As for the comments about 40 or 50 years, maybe you can comment on what you mean by that. As reported in the scientific journal Ind. Chem Eng. Res., a publication of the American Chemical Society in a series of 15 scientific papers, there are at least some ways to potentially make the supply of nuclear energy close to
infinite. I will just cite one paper, since one can use the references therein to find
hundreds of other such papers: Ind. Eng. Chem. Res. 2000, 39, 2910-2915 by bootstrapping through the references.
The external cost of solar is
higher than the external cost of nuclear energy.

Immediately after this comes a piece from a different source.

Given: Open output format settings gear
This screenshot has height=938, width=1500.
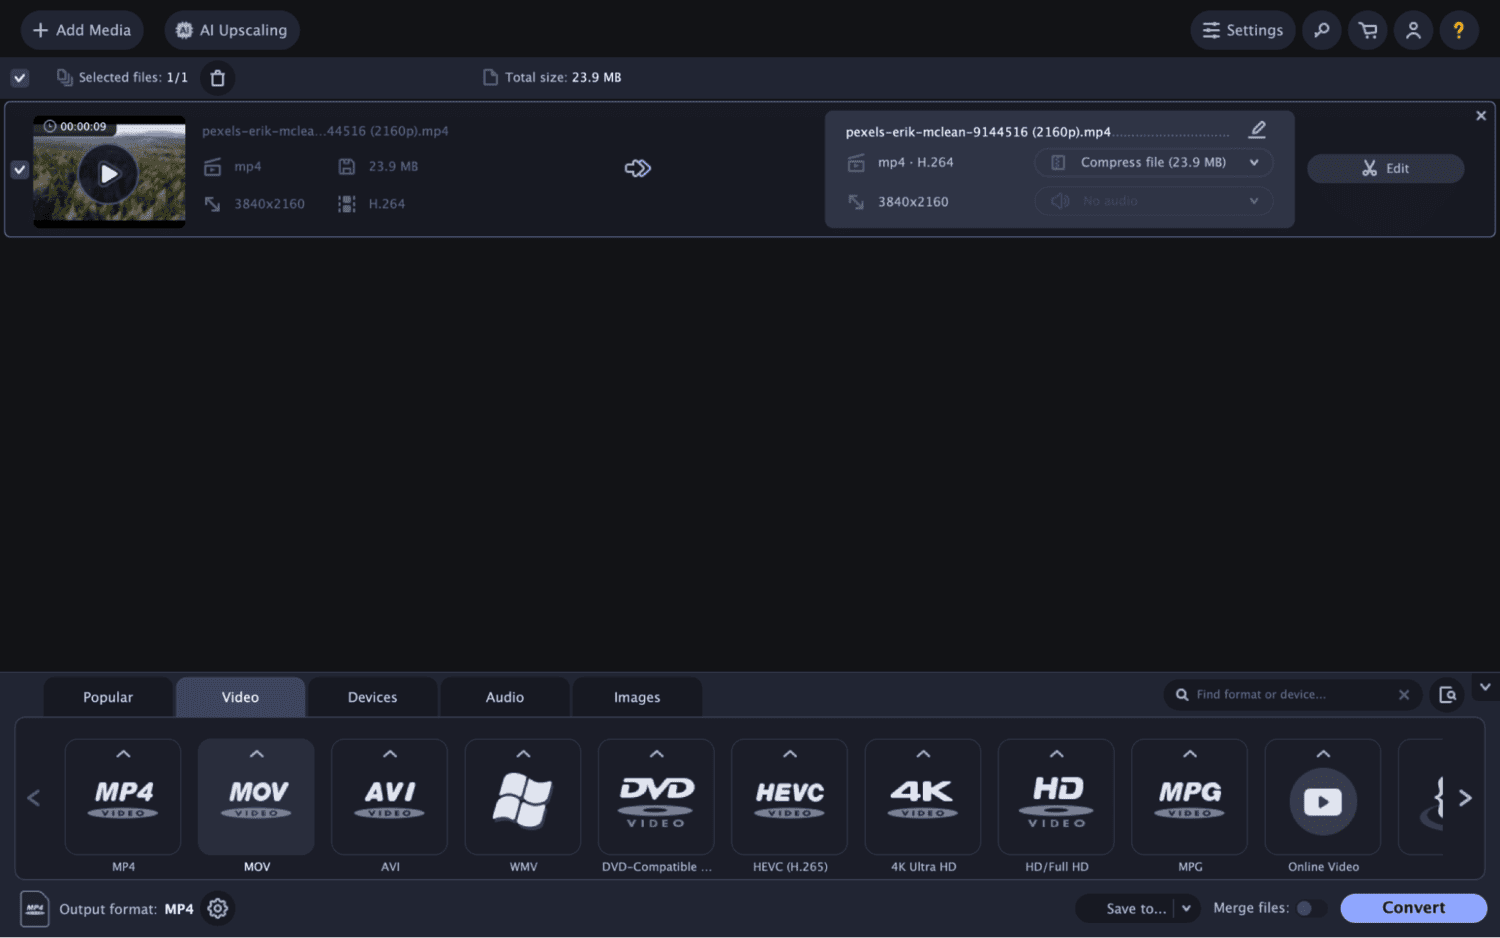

Nobody notices the external cost of solar energy because, even after 50 years of research, solar energy has yet to produce a single exajoule of energy. (The world uses 440 exajoules.)
http://www.externe.info/expoltec.pdfMoreover solar energy
cannot compete with coal, since it is intermittant. Building energy storage systems involves
increasing the external cost of energy and threatening humanity even more.
If you will look at my journal, you will see the energy flow chart which gives an eye to the
scale of things. If you think there is time on our hands to embrace everyone's pet fantasies about renewable energy (which is generally fairly dangerous except for wind power), you're not cutting it.
Speaking as a human who breathes the air, who depends on the climate for food, who cares about the third world - which is even more dependent - I wish they had
fixed the Trojan Nuclear Power Plant. Of course there was some
tiny risks connected with doing that, but they do not compare in
any way with the vast, incredible, almost unimaginable risks of fossil fuels.
Personally I would love to have the 50% of the electricity provided by means other than nuclear in my state, New Jersey, provided by nuclear power. I would be thrilled if more nuclear power plants were announced here. I would be proud and happy to have one in my town.